Some of the cool “oh yeah” functions available are command completion – on the command line tab-completion of tmsh commands is available, history in the same sense as Unix/Linux bash_history, context sensitive help – end a command with ? and it will list the options available from the question mark on, grep for output filtering, and the already mentioned (but worth mentioning again) transaction support.
I expect that our upcoming tmsh CodeShare area will be filled with useful little scripts relatively quickly, just because the Product Development folks made it so easy to do. We like to generate automation tools, in case you missed it, and tmsh is automation in a can. I don’t yet see a way to execute a script from within a script, but if that’s all they missed, we’ll work it out with common subroutines that you can cut-n-paste.
One thing that I found intriguing but haven’t exactly figured out how I’ll use it yet – or perhaps by the time this is posted I will have – is that you can use tmsh::system::log to dump the logs, and grep to filter them, and have them accessible inside tmsh. Hmmm… There are a lot of uses for that, have to pick one and do some serious thought about how to utilize it. I sense an upcoming Tech Tip, that’s for certain!
Finally, I’ll leave you with a feel for how complete the coverage of tmsh is. I won’t go into detail here, the tmsh Reference Guide has a more than complete description and reference for each of the modules listed below.

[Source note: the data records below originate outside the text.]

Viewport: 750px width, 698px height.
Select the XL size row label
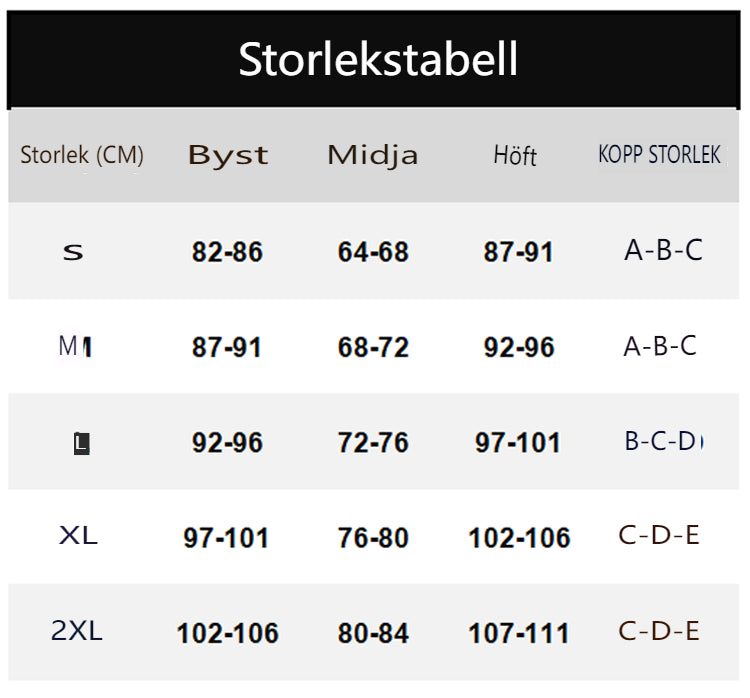click(x=78, y=536)
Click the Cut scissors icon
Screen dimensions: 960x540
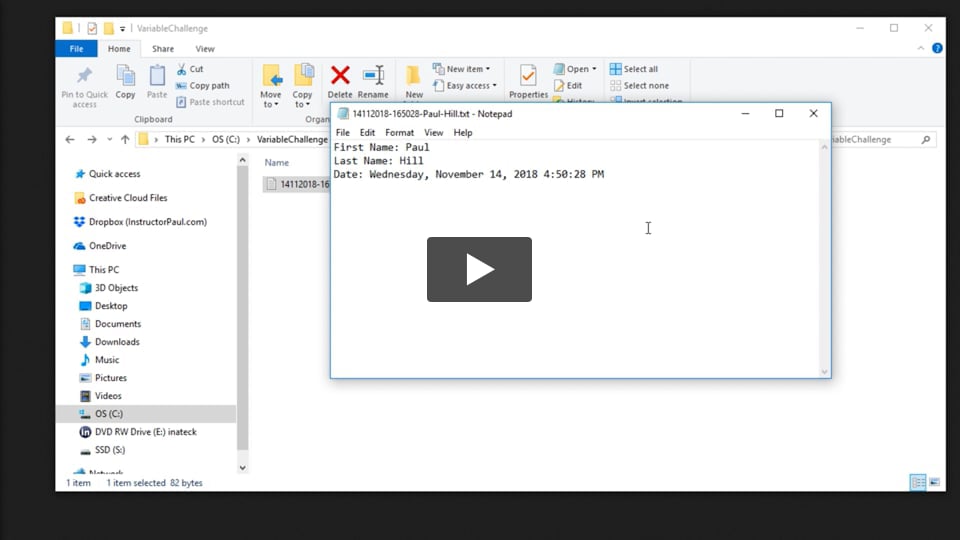coord(182,69)
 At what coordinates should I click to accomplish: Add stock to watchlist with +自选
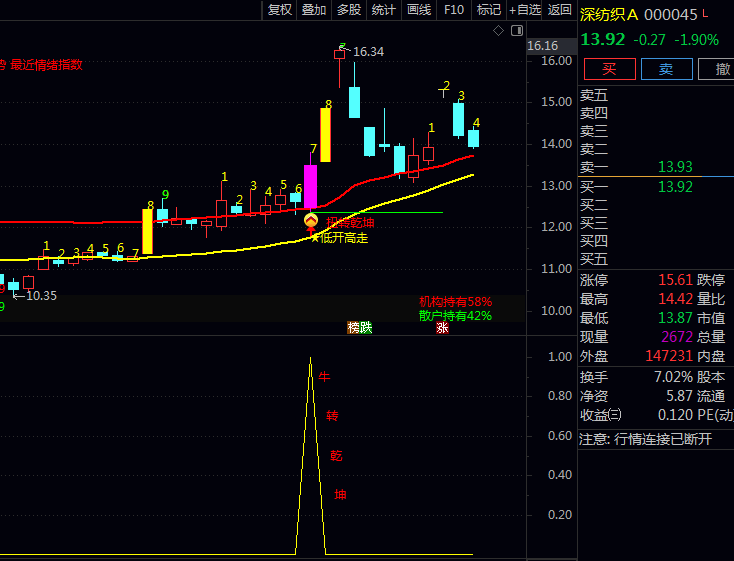[x=525, y=10]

- Global – Global functionality relative to tmsh
- Auth – Authentication commands and objects
- Cli – commands relative to the TMOS command line interface
- Gtm – three modules for gtm, monitoring, and settings
- Ltm – four modules for ltm, profiles, monitors, and persistence
- Net – three modules for the network, rate shaping, and tunnels
- Sys – two modules, one for system, one for system performance
One thing that doesn’t seem to be present is the iControl locking mechanism, but since there is a complete transaction processing system, I suppose that this makes perfect sense. The purpose of locks is to assure that your changes go through, the purpose of a transaction is to… make certain your changes go through. There are a few things you can do with locking that transactions won’t do, but those are few, and iControl isn’t going away, so if you need to do something like determine who else is trying to update while you are, you can fall back to iControl to handle it.
As you can see, there’s a wealth of programmatic access built into the system, and we’ll no doubt be gearing up DevCentral to help you take full advantage of tmsh. In the end it is another powerful tool in your systems management toolbox, and I’m excited about digging in and bringing you some kicking examples to get you started over the coming months.